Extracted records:
⟨
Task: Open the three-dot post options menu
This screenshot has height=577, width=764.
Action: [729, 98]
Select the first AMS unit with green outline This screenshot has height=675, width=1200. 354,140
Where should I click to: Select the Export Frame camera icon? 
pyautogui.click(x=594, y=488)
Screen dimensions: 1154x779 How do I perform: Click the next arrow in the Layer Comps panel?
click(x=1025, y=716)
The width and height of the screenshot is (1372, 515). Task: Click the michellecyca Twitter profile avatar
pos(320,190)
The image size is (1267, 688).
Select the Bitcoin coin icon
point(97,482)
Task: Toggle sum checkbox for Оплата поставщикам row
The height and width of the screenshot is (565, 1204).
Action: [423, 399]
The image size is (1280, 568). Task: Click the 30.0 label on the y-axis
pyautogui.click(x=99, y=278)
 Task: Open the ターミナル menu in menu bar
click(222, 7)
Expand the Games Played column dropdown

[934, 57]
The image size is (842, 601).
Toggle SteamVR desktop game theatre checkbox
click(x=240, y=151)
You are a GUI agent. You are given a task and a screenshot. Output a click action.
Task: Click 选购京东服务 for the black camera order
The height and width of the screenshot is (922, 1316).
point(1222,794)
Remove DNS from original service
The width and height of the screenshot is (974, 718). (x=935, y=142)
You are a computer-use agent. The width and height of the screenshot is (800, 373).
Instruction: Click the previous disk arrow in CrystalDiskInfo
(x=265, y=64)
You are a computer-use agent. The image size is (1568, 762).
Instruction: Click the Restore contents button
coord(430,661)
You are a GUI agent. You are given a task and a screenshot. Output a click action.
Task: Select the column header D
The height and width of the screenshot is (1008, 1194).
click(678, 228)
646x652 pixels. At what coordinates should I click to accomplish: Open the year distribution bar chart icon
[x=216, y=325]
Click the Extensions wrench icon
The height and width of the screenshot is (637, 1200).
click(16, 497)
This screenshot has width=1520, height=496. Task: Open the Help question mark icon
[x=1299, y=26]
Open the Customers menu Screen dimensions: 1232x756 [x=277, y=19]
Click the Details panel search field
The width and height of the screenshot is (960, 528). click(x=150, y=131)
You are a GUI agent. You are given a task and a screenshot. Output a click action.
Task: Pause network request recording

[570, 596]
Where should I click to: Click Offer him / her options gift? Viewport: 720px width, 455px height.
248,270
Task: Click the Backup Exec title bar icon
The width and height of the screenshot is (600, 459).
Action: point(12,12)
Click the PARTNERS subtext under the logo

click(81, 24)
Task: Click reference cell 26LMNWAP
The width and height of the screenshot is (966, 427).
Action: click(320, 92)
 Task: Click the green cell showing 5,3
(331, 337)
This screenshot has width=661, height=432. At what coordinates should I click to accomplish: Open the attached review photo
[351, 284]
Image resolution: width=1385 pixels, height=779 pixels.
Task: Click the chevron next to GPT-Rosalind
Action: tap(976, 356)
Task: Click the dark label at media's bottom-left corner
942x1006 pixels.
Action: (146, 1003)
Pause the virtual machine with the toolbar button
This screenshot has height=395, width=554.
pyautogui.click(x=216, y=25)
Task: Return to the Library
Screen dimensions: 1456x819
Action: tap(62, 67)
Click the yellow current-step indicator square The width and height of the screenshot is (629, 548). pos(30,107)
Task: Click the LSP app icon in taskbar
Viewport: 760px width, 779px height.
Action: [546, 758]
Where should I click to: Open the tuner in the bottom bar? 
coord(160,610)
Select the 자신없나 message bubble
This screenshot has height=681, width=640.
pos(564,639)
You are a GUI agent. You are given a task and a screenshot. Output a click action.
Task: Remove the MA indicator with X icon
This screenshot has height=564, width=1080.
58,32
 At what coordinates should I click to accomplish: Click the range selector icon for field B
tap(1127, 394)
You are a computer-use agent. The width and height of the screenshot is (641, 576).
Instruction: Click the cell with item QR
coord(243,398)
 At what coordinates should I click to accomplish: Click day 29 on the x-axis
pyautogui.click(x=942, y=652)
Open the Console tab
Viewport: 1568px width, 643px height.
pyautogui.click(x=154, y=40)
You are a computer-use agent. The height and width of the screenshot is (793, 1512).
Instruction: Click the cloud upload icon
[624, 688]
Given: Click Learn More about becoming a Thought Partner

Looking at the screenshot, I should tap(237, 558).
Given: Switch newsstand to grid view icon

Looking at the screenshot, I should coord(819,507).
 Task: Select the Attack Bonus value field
⟩
Restate the records above word for word, omitting nothing.

Task: Open the three-dot post options menu
This screenshot has height=577, width=764.
Action: [729, 98]
Select the first AMS unit with green outline This screenshot has height=675, width=1200. 354,140
Where should I click to: Select the Export Frame camera icon? 
pyautogui.click(x=594, y=488)
Screen dimensions: 1154x779 How do I perform: Click the next arrow in the Layer Comps panel?
click(x=1025, y=716)
The width and height of the screenshot is (1372, 515). Task: Click the michellecyca Twitter profile avatar
pos(320,190)
The image size is (1267, 688).
Select the Bitcoin coin icon
point(97,482)
Task: Toggle sum checkbox for Оплата поставщикам row
The height and width of the screenshot is (565, 1204).
Action: [423, 399]
The image size is (1280, 568). Task: Click the 30.0 label on the y-axis
pyautogui.click(x=99, y=278)
 Task: Open the ターミナル menu in menu bar
click(222, 7)
Expand the Games Played column dropdown

[934, 57]
The image size is (842, 601).
Toggle SteamVR desktop game theatre checkbox
click(x=240, y=151)
You are a GUI agent. You are given a task and a screenshot. Output a click action.
Task: Click 选购京东服务 for the black camera order
The height and width of the screenshot is (922, 1316).
point(1222,794)
Remove DNS from original service
The width and height of the screenshot is (974, 718). (x=935, y=142)
You are a computer-use agent. The width and height of the screenshot is (800, 373).
Instruction: Click the previous disk arrow in CrystalDiskInfo
(x=265, y=64)
You are a computer-use agent. The image size is (1568, 762).
Instruction: Click the Restore contents button
coord(430,661)
You are a GUI agent. You are given a task and a screenshot. Output a click action.
Task: Select the column header D
The height and width of the screenshot is (1008, 1194).
click(678, 228)
646x652 pixels. At what coordinates should I click to accomplish: Open the year distribution bar chart icon
[x=216, y=325]
Click the Extensions wrench icon
The height and width of the screenshot is (637, 1200).
click(16, 497)
This screenshot has width=1520, height=496. Task: Open the Help question mark icon
[x=1299, y=26]
Open the Customers menu Screen dimensions: 1232x756 [x=277, y=19]
Click the Details panel search field
The width and height of the screenshot is (960, 528). click(x=150, y=131)
You are a GUI agent. You are given a task and a screenshot. Output a click action.
Task: Pause network request recording

[570, 596]
Where should I click to: Click Offer him / her options gift? Viewport: 720px width, 455px height.
248,270
Task: Click the Backup Exec title bar icon
The width and height of the screenshot is (600, 459).
Action: point(12,12)
Click the PARTNERS subtext under the logo

click(81, 24)
Task: Click reference cell 26LMNWAP
The width and height of the screenshot is (966, 427).
Action: click(320, 92)
 Task: Click the green cell showing 5,3
(331, 337)
This screenshot has width=661, height=432. At what coordinates should I click to accomplish: Open the attached review photo
[351, 284]
Image resolution: width=1385 pixels, height=779 pixels.
Task: Click the chevron next to GPT-Rosalind
Action: tap(976, 356)
Task: Click the dark label at media's bottom-left corner
942x1006 pixels.
Action: (146, 1003)
Pause the virtual machine with the toolbar button
This screenshot has height=395, width=554.
pyautogui.click(x=216, y=25)
Task: Return to the Library
Screen dimensions: 1456x819
Action: tap(62, 67)
Click the yellow current-step indicator square The width and height of the screenshot is (629, 548). pos(30,107)
Task: Click the LSP app icon in taskbar
Viewport: 760px width, 779px height.
Action: [546, 758]
Where should I click to: Open the tuner in the bottom bar? 
coord(160,610)
Select the 자신없나 message bubble
This screenshot has height=681, width=640.
pos(564,639)
You are a GUI agent. You are given a task and a screenshot. Output a click action.
Task: Remove the MA indicator with X icon
This screenshot has height=564, width=1080.
58,32
 At what coordinates should I click to accomplish: Click the range selector icon for field B
tap(1127, 394)
You are a computer-use agent. The width and height of the screenshot is (641, 576).
Instruction: Click the cell with item QR
coord(243,398)
 At what coordinates should I click to accomplish: Click day 29 on the x-axis
pyautogui.click(x=942, y=652)
Open the Console tab
Viewport: 1568px width, 643px height.
pyautogui.click(x=154, y=40)
You are a computer-use agent. The height and width of the screenshot is (793, 1512).
Instruction: Click the cloud upload icon
[624, 688]
Given: Click Learn More about becoming a Thought Partner

Looking at the screenshot, I should tap(237, 558).
Given: Switch newsstand to grid view icon

Looking at the screenshot, I should coord(819,507).
 Task: Select the Attack Bonus value field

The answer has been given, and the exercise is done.